Dataset entries:
=== Begin Enclosure ===

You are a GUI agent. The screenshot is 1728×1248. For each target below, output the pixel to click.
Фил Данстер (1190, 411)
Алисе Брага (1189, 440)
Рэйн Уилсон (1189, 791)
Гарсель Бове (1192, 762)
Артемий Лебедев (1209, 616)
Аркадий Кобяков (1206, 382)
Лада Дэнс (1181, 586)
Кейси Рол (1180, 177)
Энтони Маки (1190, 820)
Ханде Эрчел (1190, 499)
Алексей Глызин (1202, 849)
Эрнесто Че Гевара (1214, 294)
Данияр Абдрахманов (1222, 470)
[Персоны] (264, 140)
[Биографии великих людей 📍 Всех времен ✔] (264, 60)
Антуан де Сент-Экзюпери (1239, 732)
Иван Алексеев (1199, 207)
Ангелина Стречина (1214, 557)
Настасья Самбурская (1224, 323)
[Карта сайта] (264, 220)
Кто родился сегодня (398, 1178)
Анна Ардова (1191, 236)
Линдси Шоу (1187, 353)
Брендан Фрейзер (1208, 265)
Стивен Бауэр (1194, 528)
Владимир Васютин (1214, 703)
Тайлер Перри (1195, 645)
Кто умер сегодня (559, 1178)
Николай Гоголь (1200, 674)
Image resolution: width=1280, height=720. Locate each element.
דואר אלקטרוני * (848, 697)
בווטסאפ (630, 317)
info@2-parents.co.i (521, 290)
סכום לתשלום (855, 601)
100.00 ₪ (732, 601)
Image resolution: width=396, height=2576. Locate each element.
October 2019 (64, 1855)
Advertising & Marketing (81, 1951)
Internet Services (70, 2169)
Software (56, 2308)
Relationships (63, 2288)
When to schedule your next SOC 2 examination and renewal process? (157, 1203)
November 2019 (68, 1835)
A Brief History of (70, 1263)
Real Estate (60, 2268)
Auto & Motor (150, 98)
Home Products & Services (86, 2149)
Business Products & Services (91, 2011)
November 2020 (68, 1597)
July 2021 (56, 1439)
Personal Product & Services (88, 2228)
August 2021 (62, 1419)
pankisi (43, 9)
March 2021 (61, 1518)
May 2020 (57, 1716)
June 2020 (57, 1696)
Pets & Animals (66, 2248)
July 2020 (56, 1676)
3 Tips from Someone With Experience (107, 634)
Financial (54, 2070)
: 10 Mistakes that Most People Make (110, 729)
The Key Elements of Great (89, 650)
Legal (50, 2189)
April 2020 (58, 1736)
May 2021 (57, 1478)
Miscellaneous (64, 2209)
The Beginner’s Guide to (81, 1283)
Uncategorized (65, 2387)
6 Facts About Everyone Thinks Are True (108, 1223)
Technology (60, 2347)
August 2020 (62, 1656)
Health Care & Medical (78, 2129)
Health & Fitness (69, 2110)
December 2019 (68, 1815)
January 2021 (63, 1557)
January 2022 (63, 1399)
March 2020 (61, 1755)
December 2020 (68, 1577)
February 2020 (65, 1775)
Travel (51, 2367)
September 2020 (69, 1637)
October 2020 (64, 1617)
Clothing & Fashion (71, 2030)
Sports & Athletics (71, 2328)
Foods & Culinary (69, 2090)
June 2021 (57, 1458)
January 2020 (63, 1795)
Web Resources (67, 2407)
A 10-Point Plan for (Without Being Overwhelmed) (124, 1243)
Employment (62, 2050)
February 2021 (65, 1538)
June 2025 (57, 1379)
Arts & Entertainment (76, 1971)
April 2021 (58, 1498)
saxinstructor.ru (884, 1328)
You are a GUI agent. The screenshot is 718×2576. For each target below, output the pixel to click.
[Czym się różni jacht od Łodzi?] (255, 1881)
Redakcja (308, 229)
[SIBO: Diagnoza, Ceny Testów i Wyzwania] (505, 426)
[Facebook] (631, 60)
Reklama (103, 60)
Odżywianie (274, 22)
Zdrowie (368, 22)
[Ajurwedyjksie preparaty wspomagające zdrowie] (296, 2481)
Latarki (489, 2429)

=== End Enclosure ===

▶ **THE TASK**: Once you have read the records above, please copy them out exactly.

▶ **RESPONSE AREA**:
You are a GUI agent. The screenshot is 1728×1248. For each target below, output the pixel to click.
Фил Данстер (1190, 411)
Алисе Брага (1189, 440)
Рэйн Уилсон (1189, 791)
Гарсель Бове (1192, 762)
Артемий Лебедев (1209, 616)
Аркадий Кобяков (1206, 382)
Лада Дэнс (1181, 586)
Кейси Рол (1180, 177)
Энтони Маки (1190, 820)
Ханде Эрчел (1190, 499)
Алексей Глызин (1202, 849)
Эрнесто Че Гевара (1214, 294)
Данияр Абдрахманов (1222, 470)
[Персоны] (264, 140)
[Биографии великих людей 📍 Всех времен ✔] (264, 60)
Антуан де Сент-Экзюпери (1239, 732)
Иван Алексеев (1199, 207)
Ангелина Стречина (1214, 557)
Настасья Самбурская (1224, 323)
[Карта сайта] (264, 220)
Кто родился сегодня (398, 1178)
Анна Ардова (1191, 236)
Линдси Шоу (1187, 353)
Брендан Фрейзер (1208, 265)
Стивен Бауэр (1194, 528)
Владимир Васютин (1214, 703)
Тайлер Перри (1195, 645)
Кто умер сегодня (559, 1178)
Николай Гоголь (1200, 674)
Image resolution: width=1280, height=720. Locate each element.
דואר אלקטרוני * (848, 697)
בווטסאפ (630, 317)
info@2-parents.co.i (521, 290)
סכום לתשלום (855, 601)
100.00 ₪ (732, 601)
Image resolution: width=396, height=2576. Locate each element.
October 2019 (64, 1855)
Advertising & Marketing (81, 1951)
Internet Services (70, 2169)
Software (56, 2308)
Relationships (63, 2288)
When to schedule your next SOC 2 examination and renewal process? (157, 1203)
November 2019 (68, 1835)
A Brief History of (70, 1263)
Real Estate (60, 2268)
Auto & Motor (150, 98)
Home Products & Services (86, 2149)
Business Products & Services (91, 2011)
November 2020 (68, 1597)
July 2021 (56, 1439)
Personal Product & Services (88, 2228)
August 2021 (62, 1419)
pankisi (43, 9)
March 2021 (61, 1518)
May 2020 (57, 1716)
June 2020 (57, 1696)
Pets & Animals (66, 2248)
July 2020 (56, 1676)
3 Tips from Someone With Experience (107, 634)
Financial (54, 2070)
: 10 Mistakes that Most People Make (110, 729)
The Key Elements of Great (89, 650)
Legal (50, 2189)
April 2020 (58, 1736)
May 2021 (57, 1478)
Miscellaneous (64, 2209)
The Beginner’s Guide to (81, 1283)
Uncategorized (65, 2387)
6 Facts About Everyone Thinks Are True (108, 1223)
Technology (60, 2347)
August 2020 (62, 1656)
Health Care & Medical (78, 2129)
Health & Fitness (69, 2110)
December 2019 (68, 1815)
January 2021 (63, 1557)
January 2022 (63, 1399)
March 2020 (61, 1755)
December 2020 (68, 1577)
February 2020 (65, 1775)
Travel (51, 2367)
September 2020 (69, 1637)
October 2020 (64, 1617)
Clothing & Fashion (71, 2030)
Sports & Athletics (71, 2328)
Foods & Culinary (69, 2090)
June 2021 (57, 1458)
January 2020 (63, 1795)
Web Resources (67, 2407)
A 10-Point Plan for (Without Being Overwhelmed) (124, 1243)
Employment (62, 2050)
February 2021 (65, 1538)
June 2025 (57, 1379)
Arts & Entertainment (76, 1971)
April 2021 (58, 1498)
saxinstructor.ru (884, 1328)
You are a GUI agent. The screenshot is 718×2576. For each target below, output the pixel to click.
[Czym się różni jacht od Łodzi?] (255, 1881)
Redakcja (308, 229)
[SIBO: Diagnoza, Ceny Testów i Wyzwania] (505, 426)
[Facebook] (631, 60)
Reklama (103, 60)
Odżywianie (274, 22)
Zdrowie (368, 22)
[Ajurwedyjksie preparaty wspomagające zdrowie] (296, 2481)
Latarki (489, 2429)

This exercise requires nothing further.